A New Kind of Hiker

In the past three to four years there has been a surge in the number of hikers in the Adirondacks. With this increase comes the littering of powerade bottles and energy bar wrappers, and according to Forrester Tate Connor, “an increase in human waste at an alarming rate.” Uneducated hikers defecate near water sources, leave their bodily waste unburied, and/or blatantly drop their human waste on the side of (or, in some cases on…) the trail. “We’re starting to see thresholds,” said Connor. The increased traffic intensifies the erosion problems on trails “that are laid out incorrectly.” In addition to the trails themselves, DEC official David Winchell discussed how the septic system at Adirondack Loj failed on Labor Day due to overuse. However, the problem lies not just in the numbers. The use of social media has crafted a new type of hiker – one that is often underprepared and uneducated.

Litter on a trail up Baxter
(Photo Credit: Jack Anderson)

While this influx of hikers feels like a modern issue, director of Adirondack Trail Improvement Society (ATIS) Tony Goodwin notes that we are situated in one of “three distinct surges in hiker use – each one of which caused concerns about potential overuse.” According to Goodwin, the first surge occurred in the early 70s – spurred by “glossy magazines devoted to backpacking” and better equipment. It wasn’t until 1974 when gas prices tripled, that eventually the number of visitors puttered out and didn’t increase for 15 years.

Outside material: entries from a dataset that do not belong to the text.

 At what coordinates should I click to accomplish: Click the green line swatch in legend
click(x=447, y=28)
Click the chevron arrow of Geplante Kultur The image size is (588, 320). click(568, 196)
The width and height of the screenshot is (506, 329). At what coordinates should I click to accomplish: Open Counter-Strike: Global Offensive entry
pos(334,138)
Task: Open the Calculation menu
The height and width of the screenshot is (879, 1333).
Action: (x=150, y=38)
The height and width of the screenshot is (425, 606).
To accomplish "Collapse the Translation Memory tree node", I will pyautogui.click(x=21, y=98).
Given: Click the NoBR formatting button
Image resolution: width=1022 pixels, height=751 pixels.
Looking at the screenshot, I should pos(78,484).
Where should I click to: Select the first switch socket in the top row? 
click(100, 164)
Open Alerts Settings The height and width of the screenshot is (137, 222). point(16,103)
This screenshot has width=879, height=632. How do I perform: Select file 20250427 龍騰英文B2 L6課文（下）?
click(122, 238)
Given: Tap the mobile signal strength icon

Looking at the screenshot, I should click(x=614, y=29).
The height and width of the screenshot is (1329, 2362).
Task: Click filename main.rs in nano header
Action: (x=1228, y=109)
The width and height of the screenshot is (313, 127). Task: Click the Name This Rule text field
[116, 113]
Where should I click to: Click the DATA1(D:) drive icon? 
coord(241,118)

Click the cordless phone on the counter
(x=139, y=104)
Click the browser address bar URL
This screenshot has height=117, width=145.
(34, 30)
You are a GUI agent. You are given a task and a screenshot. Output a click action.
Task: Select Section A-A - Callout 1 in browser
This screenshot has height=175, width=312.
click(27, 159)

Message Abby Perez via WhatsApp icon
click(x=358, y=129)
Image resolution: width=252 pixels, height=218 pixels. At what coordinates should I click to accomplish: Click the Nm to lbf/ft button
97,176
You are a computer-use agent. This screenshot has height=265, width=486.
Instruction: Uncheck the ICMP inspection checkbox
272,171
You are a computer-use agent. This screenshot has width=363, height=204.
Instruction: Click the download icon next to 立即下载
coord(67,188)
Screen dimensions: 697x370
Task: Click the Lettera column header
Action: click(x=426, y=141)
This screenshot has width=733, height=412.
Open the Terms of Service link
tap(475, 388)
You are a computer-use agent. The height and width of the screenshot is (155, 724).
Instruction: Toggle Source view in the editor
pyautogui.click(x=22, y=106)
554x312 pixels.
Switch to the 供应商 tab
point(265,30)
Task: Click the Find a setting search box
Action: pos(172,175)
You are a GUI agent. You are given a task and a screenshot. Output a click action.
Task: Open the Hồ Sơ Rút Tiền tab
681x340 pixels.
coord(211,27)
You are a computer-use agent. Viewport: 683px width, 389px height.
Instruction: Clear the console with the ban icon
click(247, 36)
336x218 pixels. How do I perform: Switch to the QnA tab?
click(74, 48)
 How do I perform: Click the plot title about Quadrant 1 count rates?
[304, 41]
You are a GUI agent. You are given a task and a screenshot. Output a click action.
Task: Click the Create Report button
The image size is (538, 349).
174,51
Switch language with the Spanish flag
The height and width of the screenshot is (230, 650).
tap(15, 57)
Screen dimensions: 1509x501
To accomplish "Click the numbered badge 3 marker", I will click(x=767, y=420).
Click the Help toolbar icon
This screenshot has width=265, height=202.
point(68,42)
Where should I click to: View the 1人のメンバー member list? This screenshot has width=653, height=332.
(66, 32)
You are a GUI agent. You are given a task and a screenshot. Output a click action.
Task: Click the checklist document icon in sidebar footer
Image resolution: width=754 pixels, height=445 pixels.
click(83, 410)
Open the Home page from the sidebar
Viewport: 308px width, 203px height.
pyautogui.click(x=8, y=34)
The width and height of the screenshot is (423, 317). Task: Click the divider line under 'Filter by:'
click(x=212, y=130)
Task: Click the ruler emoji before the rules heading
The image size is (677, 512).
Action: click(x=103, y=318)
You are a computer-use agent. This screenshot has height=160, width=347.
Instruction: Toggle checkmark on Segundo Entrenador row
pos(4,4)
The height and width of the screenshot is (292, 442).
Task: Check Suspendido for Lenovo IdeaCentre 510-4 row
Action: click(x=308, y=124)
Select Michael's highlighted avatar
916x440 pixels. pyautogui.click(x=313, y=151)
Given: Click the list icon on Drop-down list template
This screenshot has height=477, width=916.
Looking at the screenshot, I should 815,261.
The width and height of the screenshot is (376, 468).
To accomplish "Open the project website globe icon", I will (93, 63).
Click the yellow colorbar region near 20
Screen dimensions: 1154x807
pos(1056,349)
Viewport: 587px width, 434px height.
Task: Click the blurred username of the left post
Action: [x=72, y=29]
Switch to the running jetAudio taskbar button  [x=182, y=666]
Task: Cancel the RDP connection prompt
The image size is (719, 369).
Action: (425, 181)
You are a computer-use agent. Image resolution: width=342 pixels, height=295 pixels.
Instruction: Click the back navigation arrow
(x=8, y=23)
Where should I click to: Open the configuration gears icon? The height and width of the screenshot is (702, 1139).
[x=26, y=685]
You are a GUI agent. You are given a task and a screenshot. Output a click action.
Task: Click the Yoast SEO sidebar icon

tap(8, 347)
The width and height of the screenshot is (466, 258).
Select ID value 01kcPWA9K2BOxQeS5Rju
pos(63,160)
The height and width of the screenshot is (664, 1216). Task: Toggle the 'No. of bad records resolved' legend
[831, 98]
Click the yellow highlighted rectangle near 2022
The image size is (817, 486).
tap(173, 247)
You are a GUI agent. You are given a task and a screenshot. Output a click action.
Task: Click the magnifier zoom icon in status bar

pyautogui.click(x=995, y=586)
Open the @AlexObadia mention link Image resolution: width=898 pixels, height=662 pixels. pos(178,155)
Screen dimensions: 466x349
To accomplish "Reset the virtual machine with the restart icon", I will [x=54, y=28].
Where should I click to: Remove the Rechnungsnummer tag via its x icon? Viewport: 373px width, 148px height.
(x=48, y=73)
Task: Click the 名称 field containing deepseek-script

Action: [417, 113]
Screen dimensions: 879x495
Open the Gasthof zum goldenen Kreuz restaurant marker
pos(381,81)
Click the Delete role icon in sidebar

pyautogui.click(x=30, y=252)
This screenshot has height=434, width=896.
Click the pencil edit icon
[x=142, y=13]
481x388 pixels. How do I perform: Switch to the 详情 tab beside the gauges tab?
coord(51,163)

The second surge occurred in the 90s due to a cultural focus on “fitness, money, and leisure.” Charter busses ran, hauling swarms of 45 to 50 people to the Adirondack trails. To address this, group limits of 15 were set – a limit dubbed, the “van standard” (named so, because a typical van at the time could seat around 15). Unit Management Plan (UMP) implementation reduced use for a couple of years. The third surge is the one we are familiar with today. The cause is something Tate Connor, Tony Goodwin, and David Winchell all independently agree on – social media and technology. In an era where a photo can be taken and shared with hundreds of people in a matter of moments, individuals can view their friends’ adventures and decide, as Connor put it: “that’s a cool picture on Cascade. Let’s go!”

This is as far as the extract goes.